» **DESCRIPTION OF THE TASK**: Copy the records from the line with "Task: Click the Search member button" to the line with "Action: pos(79,53)", and leave the pictures out of your copy.

» **PROVIDED DATA**:
──────────
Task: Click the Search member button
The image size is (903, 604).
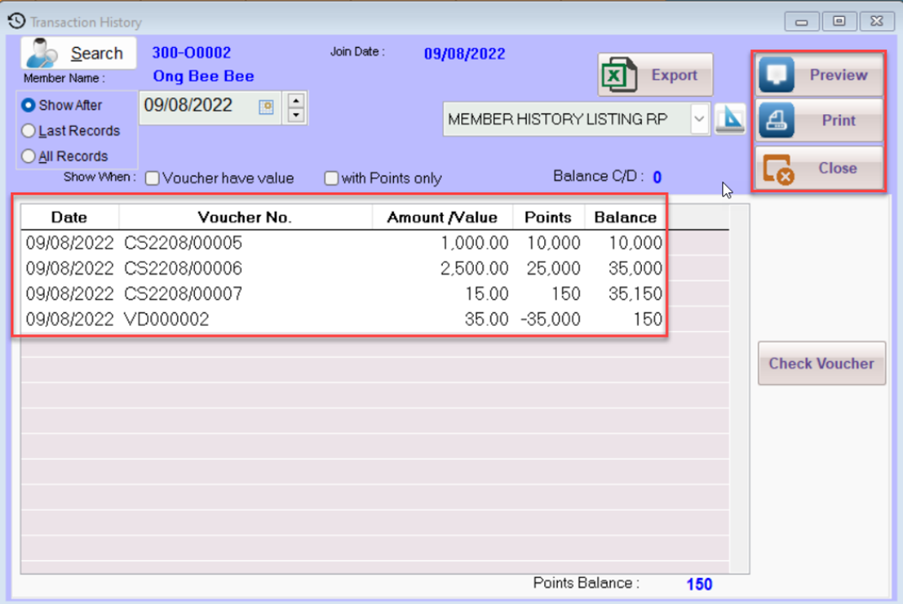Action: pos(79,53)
──────────
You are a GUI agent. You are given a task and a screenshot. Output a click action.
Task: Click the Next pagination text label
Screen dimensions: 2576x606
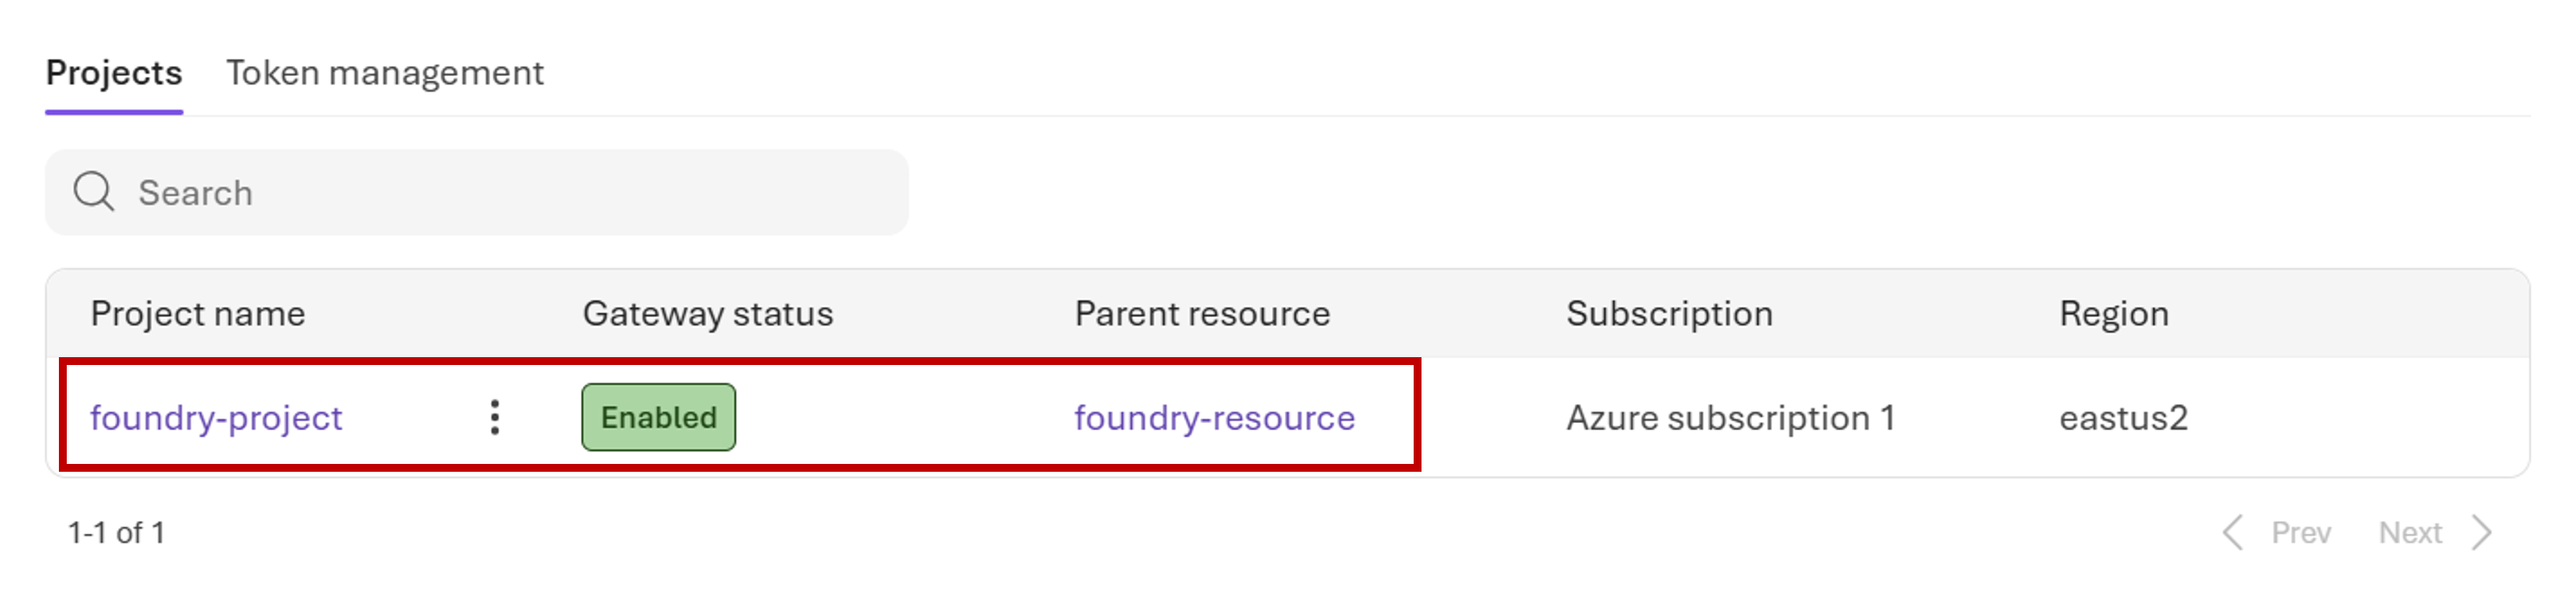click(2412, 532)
──────────
» **CORRECT RESPONSE**:
Task: Click the Search member button
The image size is (903, 604).
Action: pos(79,53)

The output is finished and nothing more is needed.